2. Appellant contends that every material allegation of the complaint was put in issue by defendant’s testimony, and therefore an injunction should not have been granted. In support of his position, he invokes the rule announced in 22 Cyc. 945, 946, and recognized by this court in Rea Bros. Sheep Co. v. Rudi, 46 Mont. 149, 127 Pac. 85, to the effect that if, in response to an order to show cause, the defendant puts in issue all the material allegations of the complaint and plaintiff fails to offer evidence in support, the court will generally deny the injunction. But that rule is not an absolute one. The same authority proceeds: “But notwithstanding positive dénials under oath in the answer, the court has discretion to grant a preliminary injunction and it will not be denied as of course.”

The complaint in this instance was verified positively and not upon information and belief. It was offered in evidence upon the hearing and had the effect of an affidavit. (22 Cyc. 941.) In so far as the evidence tendered by defendant contradicted the allegations of the complaint, it raised an issue as to the credibility of the plaintiff on the one hand and defendant on the other; for the only evidence produced by defendant material to this inquiry was furnished by his own testimony. He introduced the testimony of Jas. B. Walsh, F. E. Beatty, and himself. The testimony of Walsh and Beatty tended to show that Walsh had subscribed for 100 shares of the capital stock of this company at $15 per share, had given his notes to represent the purchase price, and had not paid the notes nor the interest on them-; that all the capital stock of the company had been sold in 1913, and none of it had ever been turned back to the company; that defendant, acting in the capacity of a broker, was seeking to resell Walsh’s stock for commission in amount equal to the difference between what Walsh owed the company (about $2,200) and whatever he could realize on a resale (in this instance $3,000); and that the company was not interested in the resale of this stock. The defendant testified that it was the Walsh stock which he intended to deliver to plaintiff and which he had in mind when the contract with plaintiff was executed. He denied that he represented that he was offering for sale treasury stock or solicited plaintiff to help out the company. We refrain from commenting upon the remainder of his testimony. The trial court occupied the more advantageous position, in that the witness was present in person, and his demeanor on the stand, his apparent candor or lack of it, and all the other elements which enter into the determination of his credibility, were open to scrutiny.
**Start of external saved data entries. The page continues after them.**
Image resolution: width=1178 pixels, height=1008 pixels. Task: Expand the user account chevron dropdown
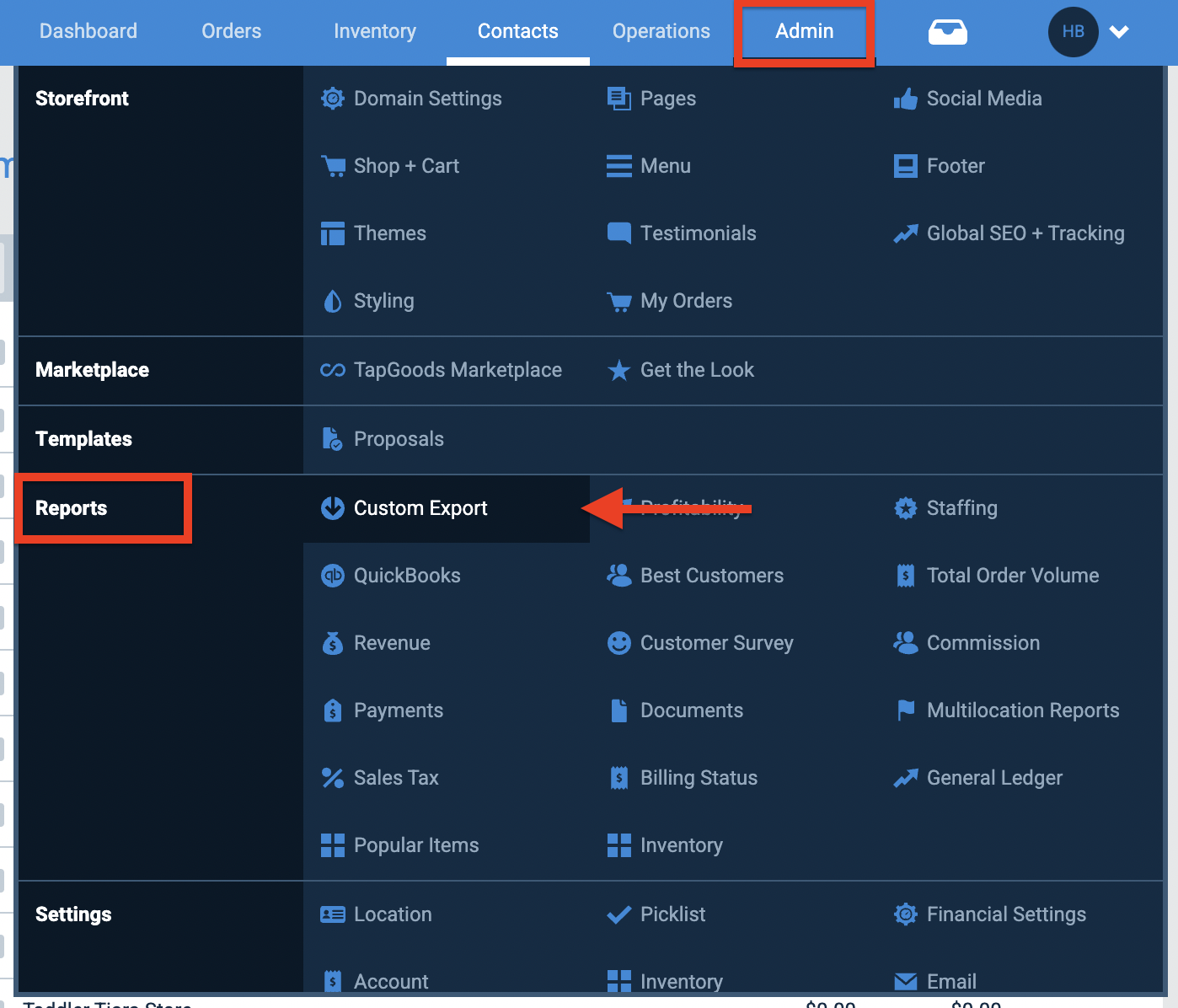[1119, 32]
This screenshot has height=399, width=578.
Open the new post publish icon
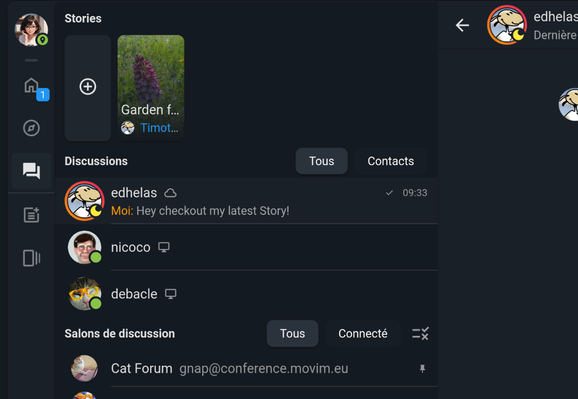(x=31, y=215)
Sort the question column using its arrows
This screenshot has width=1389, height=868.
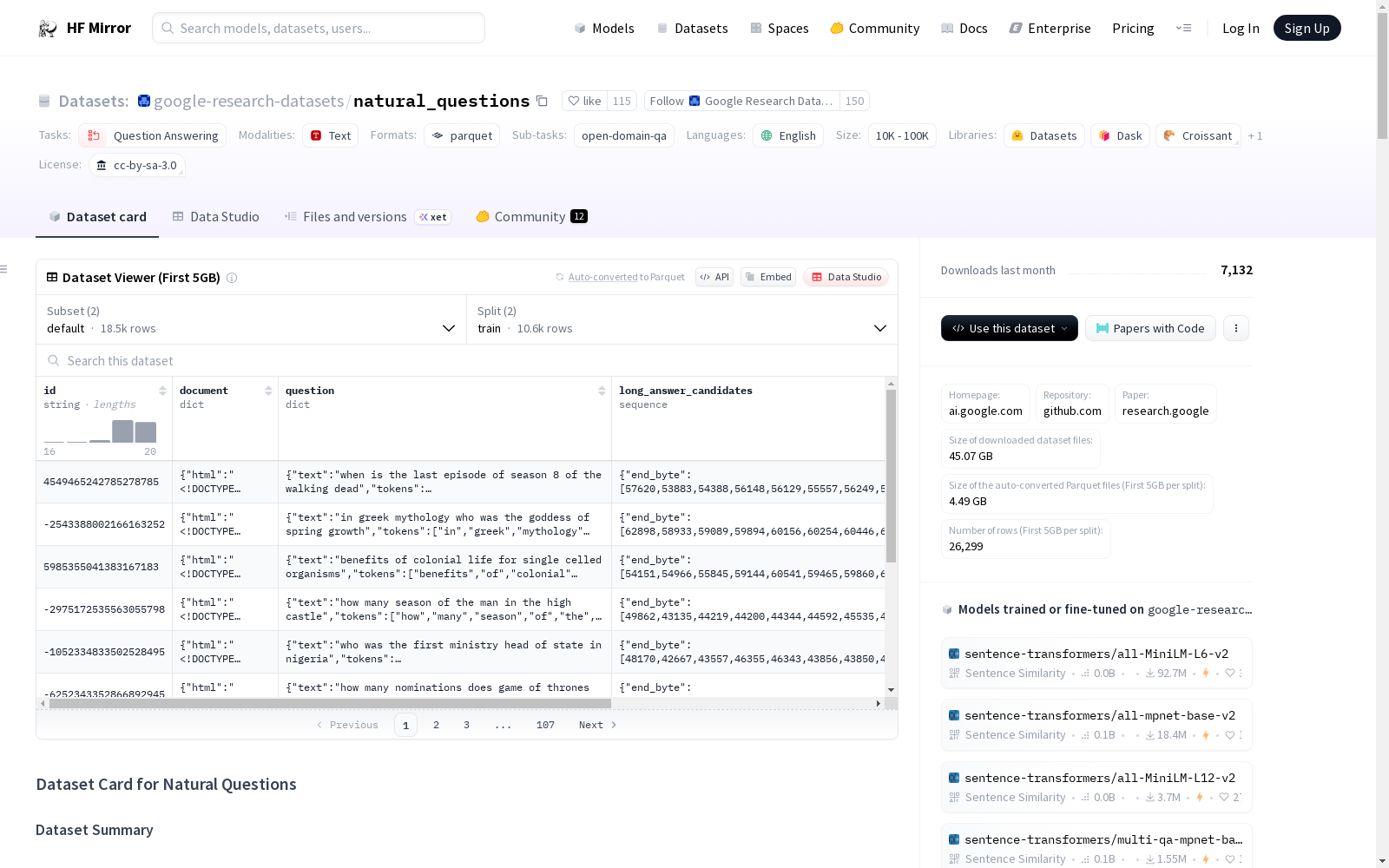point(602,391)
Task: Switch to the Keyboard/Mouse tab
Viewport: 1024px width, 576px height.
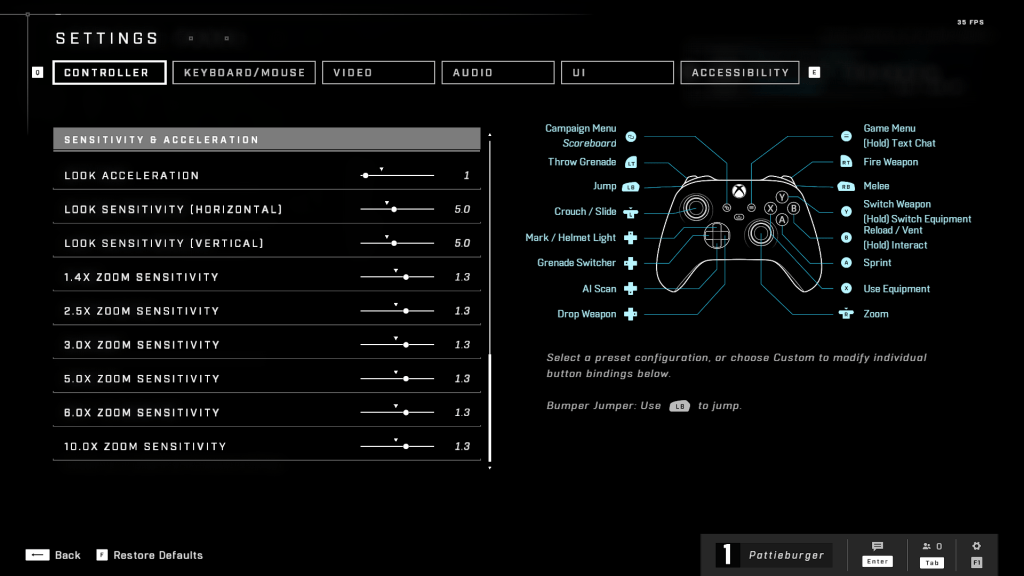Action: (244, 73)
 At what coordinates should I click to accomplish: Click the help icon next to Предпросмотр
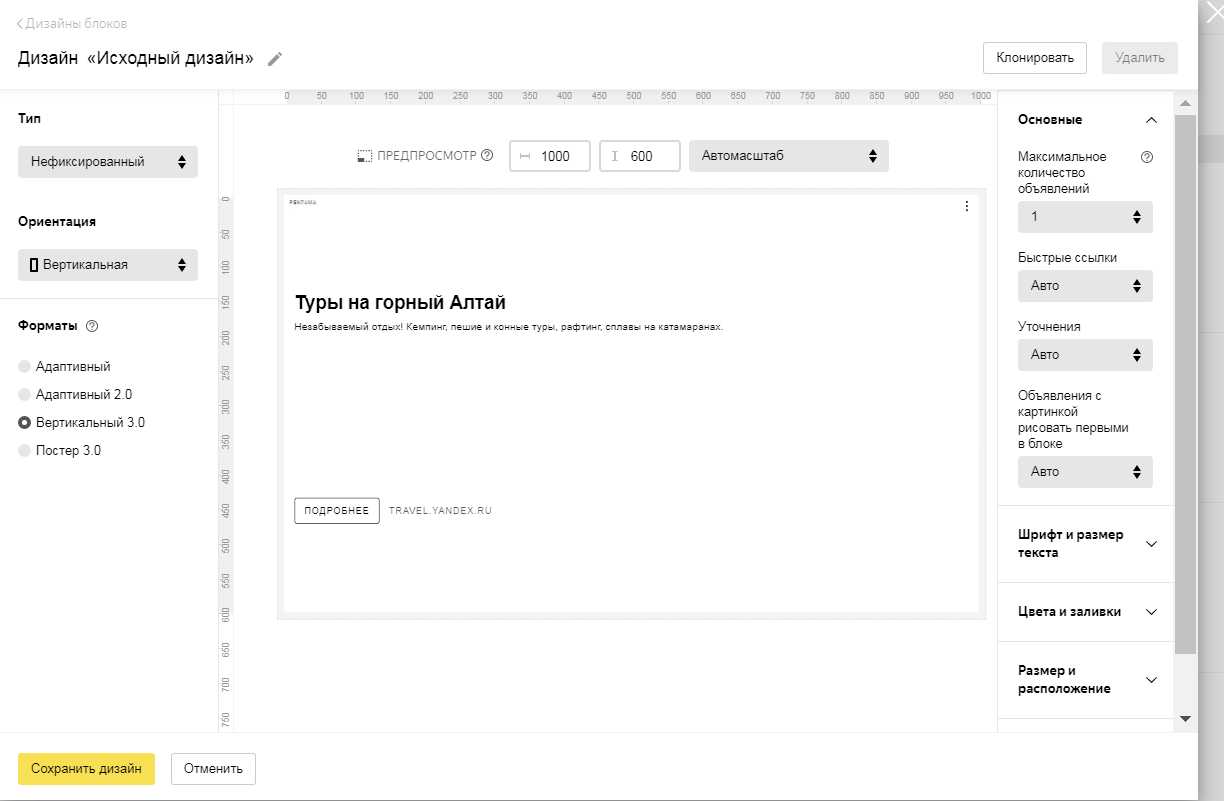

3. It is contended that, in any event, the court abused its discretion in granting the injunction; but with this we are unable to agree. Courts of equity are inclined to be liberal in restraining pendente lite the transfer of negotiable promissory notes alleged to have been procured by fraud, when such transfer will defeat the right of the makers to interpose their defense as against holders in due course. (2 High on Injunctions, sec. 1126; Bispham’s Principles of Equity, sec. 459; Os born v. United States, 9 Wheat. 738, 6 L. Ed. 204; 22 Cyc. 840.)

The order is affirmed.

Affirmed.

Mr. Cheep Justíce Brantly and Mr. Justice Sanner concur.

Motion for rehearing denied October 21, 1918.